▶ _Records excerpted from a collection_:
***

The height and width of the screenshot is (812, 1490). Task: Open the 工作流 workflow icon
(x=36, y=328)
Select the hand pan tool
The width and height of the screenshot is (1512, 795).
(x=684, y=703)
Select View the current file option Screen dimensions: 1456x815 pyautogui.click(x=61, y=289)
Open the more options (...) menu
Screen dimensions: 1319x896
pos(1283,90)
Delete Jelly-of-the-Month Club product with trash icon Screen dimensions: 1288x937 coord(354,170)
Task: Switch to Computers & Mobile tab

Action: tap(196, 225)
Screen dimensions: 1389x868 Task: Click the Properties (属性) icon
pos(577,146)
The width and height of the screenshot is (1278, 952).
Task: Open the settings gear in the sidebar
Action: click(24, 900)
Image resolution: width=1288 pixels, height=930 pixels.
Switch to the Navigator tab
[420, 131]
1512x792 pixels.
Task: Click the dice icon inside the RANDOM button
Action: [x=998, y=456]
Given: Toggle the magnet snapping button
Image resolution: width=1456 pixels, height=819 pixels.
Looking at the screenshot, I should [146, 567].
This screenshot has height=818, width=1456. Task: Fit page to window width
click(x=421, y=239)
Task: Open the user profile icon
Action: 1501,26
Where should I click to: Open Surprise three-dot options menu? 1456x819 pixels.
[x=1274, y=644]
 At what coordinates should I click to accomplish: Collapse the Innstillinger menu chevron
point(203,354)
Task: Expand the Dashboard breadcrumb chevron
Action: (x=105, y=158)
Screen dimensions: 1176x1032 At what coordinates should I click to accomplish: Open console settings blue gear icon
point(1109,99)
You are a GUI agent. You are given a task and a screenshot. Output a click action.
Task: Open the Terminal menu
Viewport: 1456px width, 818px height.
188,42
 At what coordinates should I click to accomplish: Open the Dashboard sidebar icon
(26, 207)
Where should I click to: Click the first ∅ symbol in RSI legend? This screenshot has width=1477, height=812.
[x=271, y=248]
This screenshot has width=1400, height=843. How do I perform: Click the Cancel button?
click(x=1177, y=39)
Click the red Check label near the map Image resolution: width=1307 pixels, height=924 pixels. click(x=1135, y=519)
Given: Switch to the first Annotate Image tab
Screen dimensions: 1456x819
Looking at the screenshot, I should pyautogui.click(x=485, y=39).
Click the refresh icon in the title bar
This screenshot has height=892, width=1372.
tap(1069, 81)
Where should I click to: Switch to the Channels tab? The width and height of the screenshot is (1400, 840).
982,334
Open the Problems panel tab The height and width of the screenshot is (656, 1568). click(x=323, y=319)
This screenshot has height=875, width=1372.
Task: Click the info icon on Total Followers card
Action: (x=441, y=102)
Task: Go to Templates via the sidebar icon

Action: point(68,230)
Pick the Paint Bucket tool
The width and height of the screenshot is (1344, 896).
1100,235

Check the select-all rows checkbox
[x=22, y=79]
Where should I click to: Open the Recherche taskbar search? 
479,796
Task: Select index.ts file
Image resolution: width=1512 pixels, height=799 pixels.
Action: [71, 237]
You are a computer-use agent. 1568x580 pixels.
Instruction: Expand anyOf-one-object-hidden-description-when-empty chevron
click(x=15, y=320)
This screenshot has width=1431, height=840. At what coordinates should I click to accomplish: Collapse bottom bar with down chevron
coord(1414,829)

***

▶ _Assigned task_:
Look through the records above for the word "agent" and state how many lines contain it, giving the number alone.

▶ _The completed task_:
2